Mandriva 2007.1,64bit legacy ide boots up, but fails late in the initscript (won't boot at all in sata mode)

Feisty 64bit alternate either same problem as before: boots up, but about 2000 times slower than expected after the kernel loads.
                                                                                  (note: Grub loads the kernel just fine; it seems to be the initscripts which go wrong)

Choosing "Failsafe defaults" in the BIOS doesn't help.

Revision history for this message
RichardNeill (ubuntu-richardneill) wrote : Halving the RAM

Seems that if I remove half the memory, and only fit 4GB, it works ok. It's very odd: the motherboard is designed to take 4 identical DDRII DIMMS, and I bought a matched quad of 4 x 2GB modules. memtest86 is perfectly happy with the 8GB (it actually detects 8191 MB rather than 8192, but presumably that's normal), and the memory test runs fine.
So:

i)Why does the system crawl so badly if it has the full RAM fitted?
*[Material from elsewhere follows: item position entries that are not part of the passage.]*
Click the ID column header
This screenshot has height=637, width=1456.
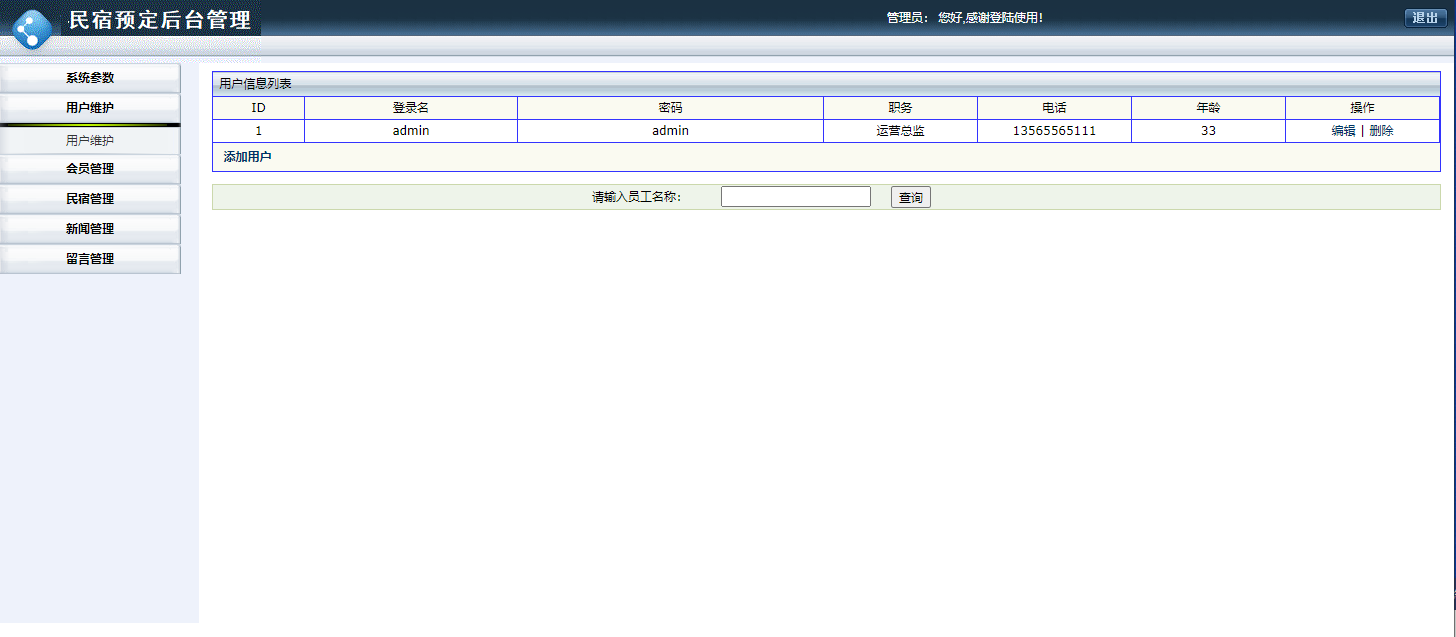click(257, 107)
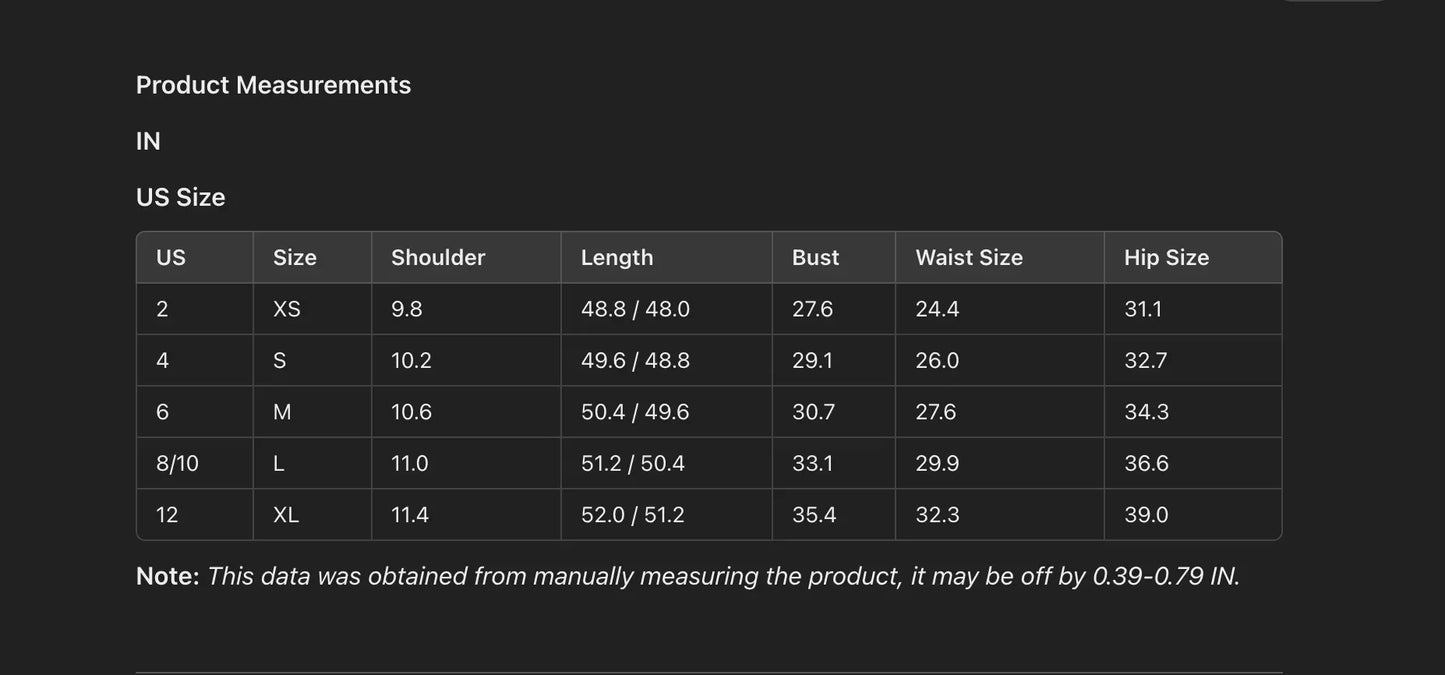
Task: Click the Shoulder column header
Action: tap(438, 258)
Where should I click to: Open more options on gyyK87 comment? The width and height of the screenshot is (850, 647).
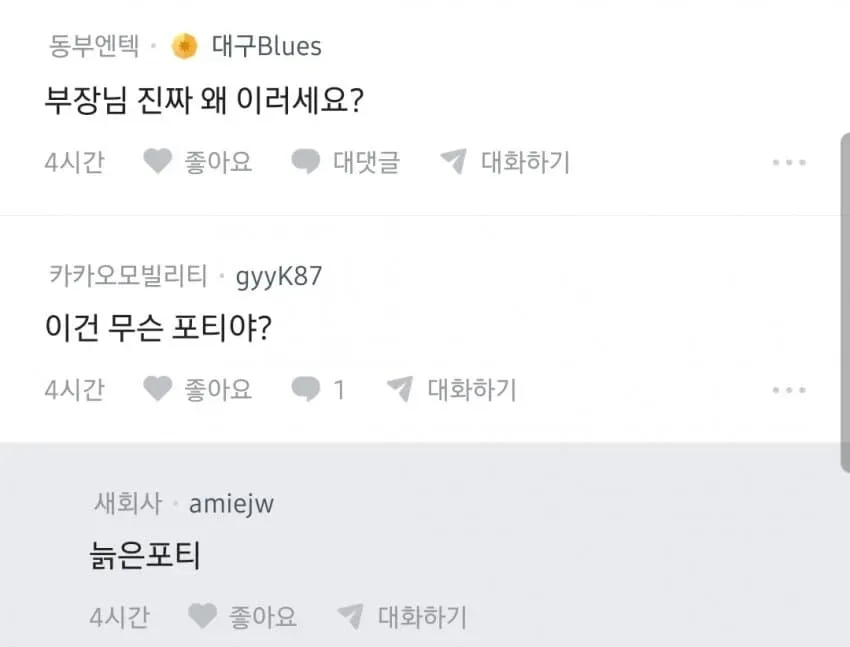[789, 390]
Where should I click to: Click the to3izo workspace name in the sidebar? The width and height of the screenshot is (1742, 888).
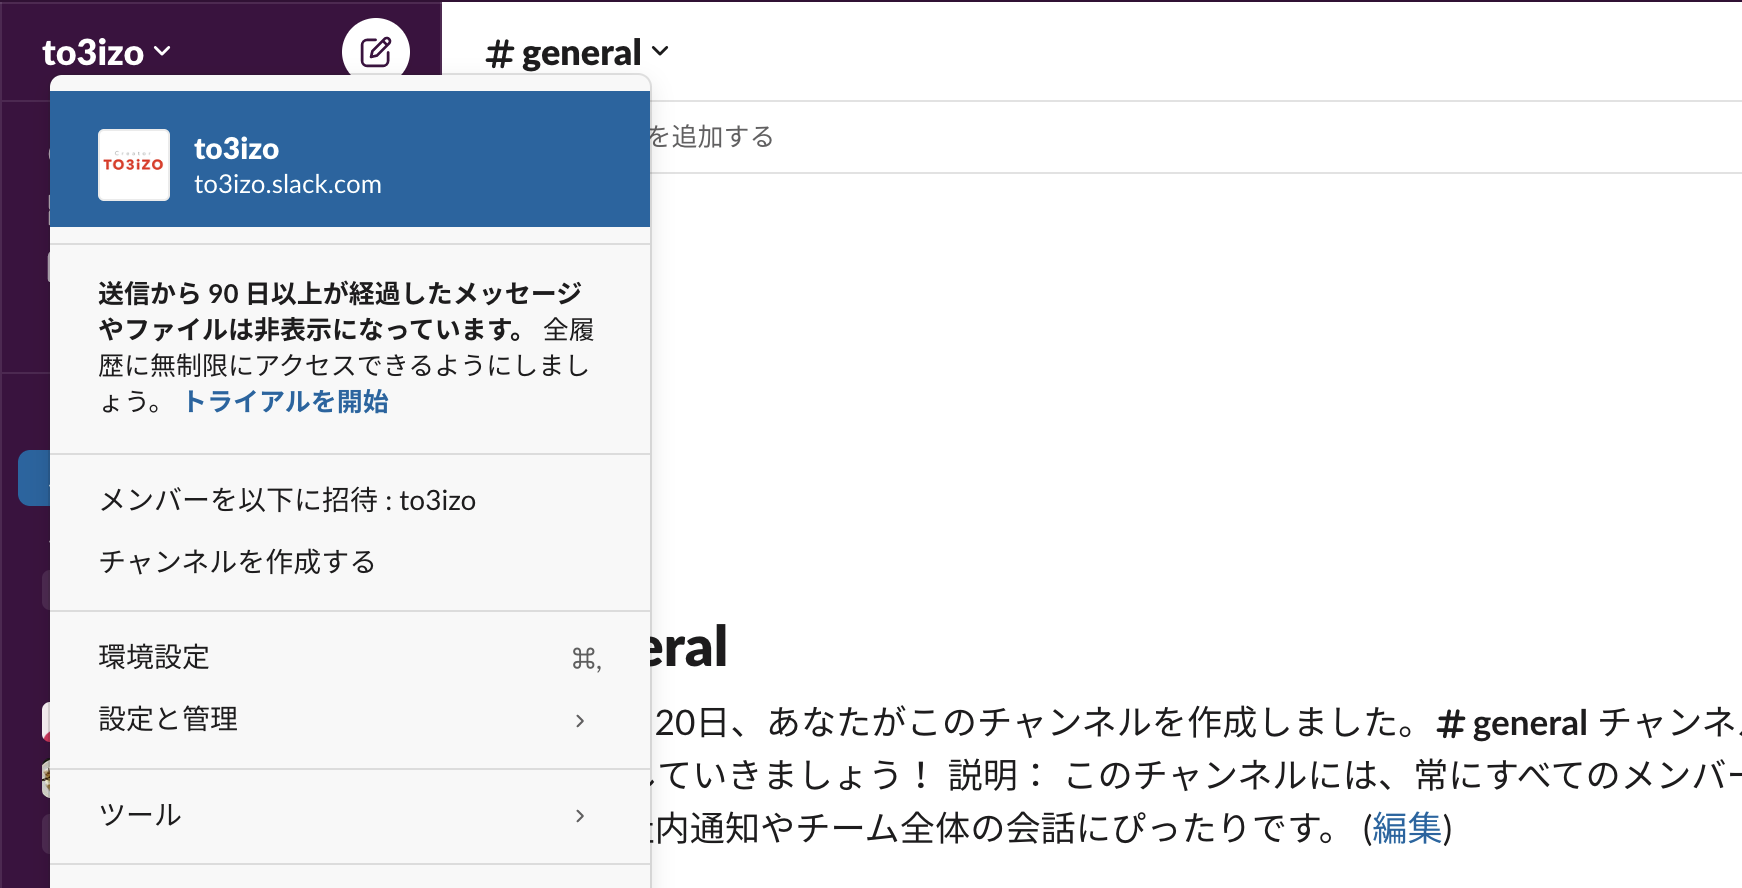95,53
ii)This is obviously a kernel bug rather than an installer bug - where exactly should I file it?

Thanks - Richard

Revision history for this message
RichardNeill (ubuntu-richardneill) wrote :

I've filed this as kernel bug #129172 with some more details, and a tarball of diagnostics (/proc, dmesg etc).

I hope i did the right thing filing a new bug, since this isn't really an installer-specific problem.

Revision history for this message
Steven Harms (sharms) wrote :

Is this still an issue in Intrepid?

Changed in debian-installer:
status: New → Incomplete
Revision history for this message
RichardNeill (ubuntu-richardneill) wrote :

This was a kernel bug in 2.6.22 related to MTRRs. It was definitely fixed as of 2.6.26, so I shall mark this as closed.

Revision history for this message
RichardNeill (ubuntu-richardneill) wrote :

Closing as fixed elsewhere - see bug #129172 if desired.